Detailed Explanation of Fixture-Based Testing Steps

  • when_input_state: This fixture method sets up the initial state for the orchestrator or agent. It simulates the starting context, such as the initial messages or environment the agent will see. For example, .when_input_state({"messages": [{"role": "user", "content": "hello"}]}) ensures the orchestrator starts with a user message "hello" in its state. This is crucial for reproducible, scenario-driven tests.

  • mock_api_call: This fixture mocks external API calls made by the orchestrator or agents. It intercepts calls (e.g., HTTP requests) and returns predefined responses, allowing you to simulate API behavior without making real network calls. The parameters include:

    • api_path: The import path to the function being mocked (e.g., orchestrator_code.requests.post).
    • payload: The expected arguments for the API call (e.g., URL and params).
    • return_value: The mock response to return (e.g., { "content": "hello" }).
    • api_type: The type of API being mocked (e.g., APIMockType.REQUESTS). This enables deterministic, isolated tests regardless of external service availability.
  • mock_agent_response: This fixture simulates the response of a specific agent when invoked by the orchestrator. For example, .mock_agent_response("agent1", {"messages": [{"role": "agent1", "content": "response1"}]}) ensures that when the orchestrator calls agent1, it receives the specified response. This is essential for testing orchestrator logic without running real agent servers.

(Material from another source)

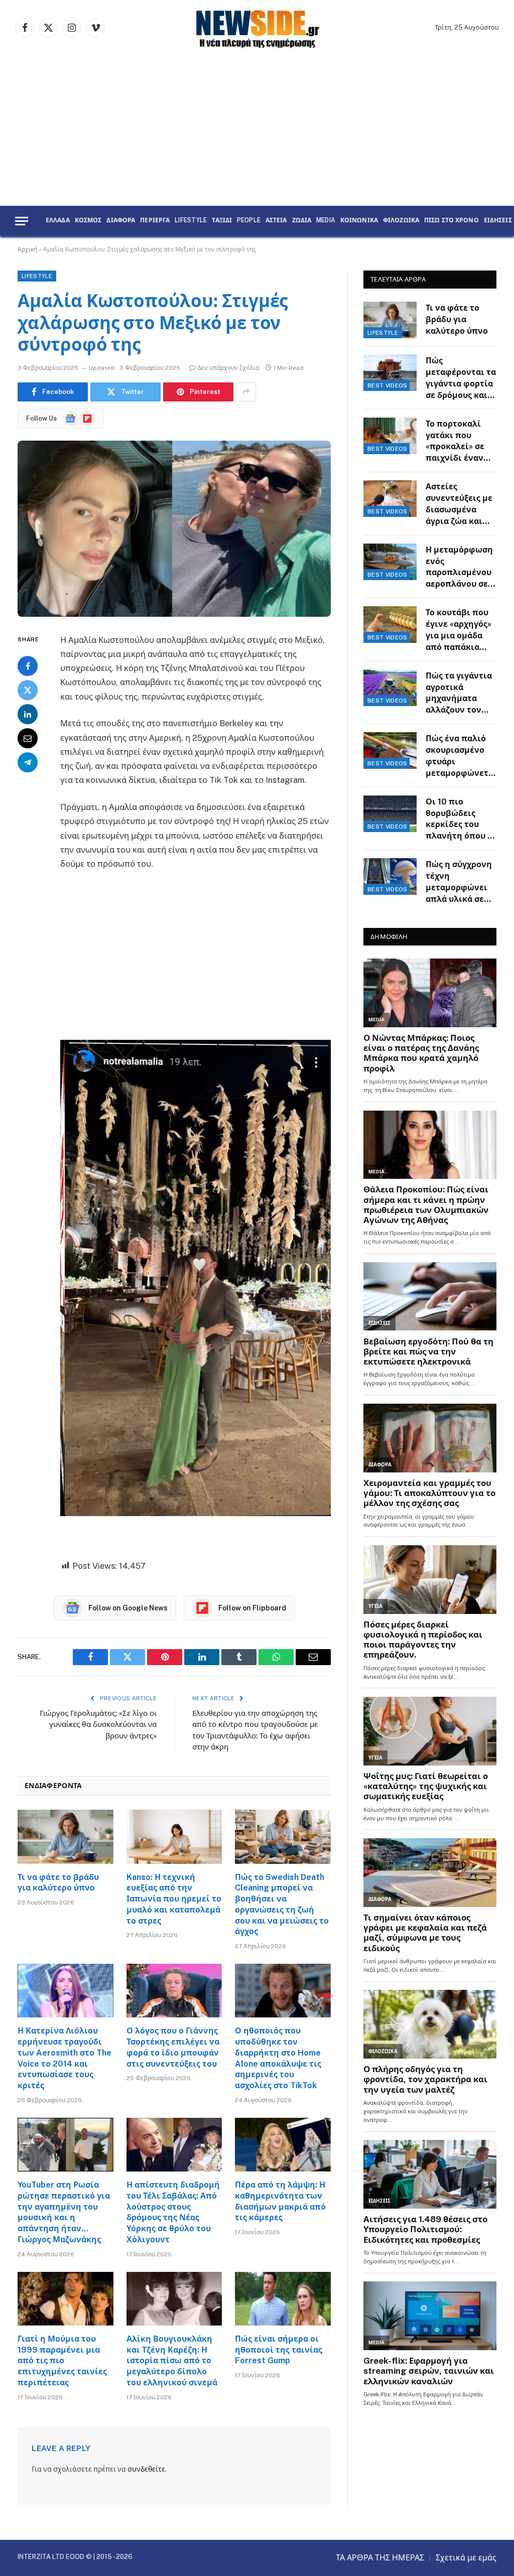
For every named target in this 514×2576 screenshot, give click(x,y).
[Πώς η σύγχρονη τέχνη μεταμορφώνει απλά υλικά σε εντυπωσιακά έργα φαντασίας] (390, 876)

  • invoke_function: This step triggers the actual function under test—in this case, the orchestrator logic (e.g., run_llm_orchestrator). It runs the orchestrator with the prepared state and mocks, simulating a real workflow execution.

  • expect_agent_invocation: This assertion checks that a particular agent was called with the expected input and the correct method (e.g., invoke), and optionally how many times (ntimes). For example, .expect_agent_invocation("agent1", {...}, "invoke", ntimes=1) asserts that agent1 was invoked once with the specified state. This validates that the orchestrator is coordinating agents as intended.

These fixtures and assertions together enable expressive, scenario-driven, and fully controlled tests for complex agentic workflows.


2. Feature File (BDD) Testing

Write Gherkin-style feature files for scenario-driven tests. Use pytest-bdd to discover and run these scenarios.

Feature File Example:

Feature: Orchestrator Chain
  Scenario: User sends hello
    Given the user sends "hello"
    When the orchestrator runs
    Then agent1 should respond with "response1"

Test Runner:

@pytest.mark.parametrize("feature_file,root_dir", [("orchestrator_chain.feature", "examples/langgraph/prompt_agentic/synchronous")])
@pytest.mark.parametrize("bdd_feature_loader", ["examples.langgraph.prompt_agentic.synchronous"], indirect=True)
def test_orchestrator_chain_bdd(bdd_feature_loader, feature_file, root_dir):
    scenarios(feature_file)

3. JSON Scenario Testing

Define test scenarios in JSON for easy parameterization and automation. Load scenarios dynamically and run tests with minimal code.

@pytest.mark.usefixtures("file_feature_loader")
@pytest.mark.parametrize(
    "file_feature_loader",
    [{
        "loader_type": "json",
        "root_path": "examples/langgraph/prompt_agentic/synchronous",
        "file_list": glob.glob("examples/langgraph/prompt_agentic/synchronous/test_scenarios*.json")
    }],
    indirect=True
)
def test_dynamic_feature_loader(file_feature_loader):
    pass

Deep Dive: Testing a LangGraph Orchestrator

Let’s break down the structure of a real-world agentic test suite, using langgraph/prompt_agentic/synchronous/*.py as an example.

The Orchestrator

  • Implements the agent orchestration logic.
  • Uses @tool decorators and bind_tools for tool registration.
  • Handles state updates and tool invocation loop.

The Test Cases

  • Fixture Tests: Set up agent state, mock responses, and validate orchestration.
  • BDD Tests: Use feature files for scenario-driven validation.
  • JSON Tests: Parameterize and automate scenario coverage.

This modular approach means you can test complex, event-driven agent flows with concise, readable code.

More Examples

Agent-Testing Example Gallery

Explore a variety of agentic testing examples in the agent_testing repository:

  1. LangGraph Prompt Agentic Asynchronous

    • View Example
    • Demonstrates asynchronous orchestration of agents using LangGraph. Includes tests for event-driven flows where agent responses and state updates occur out of order, simulating real-world async interactions.
  2. LangGraph Prompt Agentic Synchronous

    • View Example
    • Shows synchronous agent orchestration, where agents are invoked in a strict sequence. Features fixture, BDD, and JSON scenario tests for validating stepwise agent flows.
  3. LangGraph Prompt Agentic Tool-Based Invocation

    • View Example
    • Focuses on tool-based agent invocation, testing how orchestrators bind and trigger tools dynamically. Useful for scenarios where agents leverage external tools or APIs.
  4. LangGraph Simple Graph Asynchronous

    • View Example
    • Illustrates a minimal asynchronous agent graph. Tests cover parallel agent execution and state merging, ideal for distributed or concurrent agentic workflows.
  5. LangGraph Simple Graph Synchronous

    • View Example
    • Provides a basic synchronous agent graph. Includes tests for linear agent chains and deterministic state transitions, suitable for simple orchestrations.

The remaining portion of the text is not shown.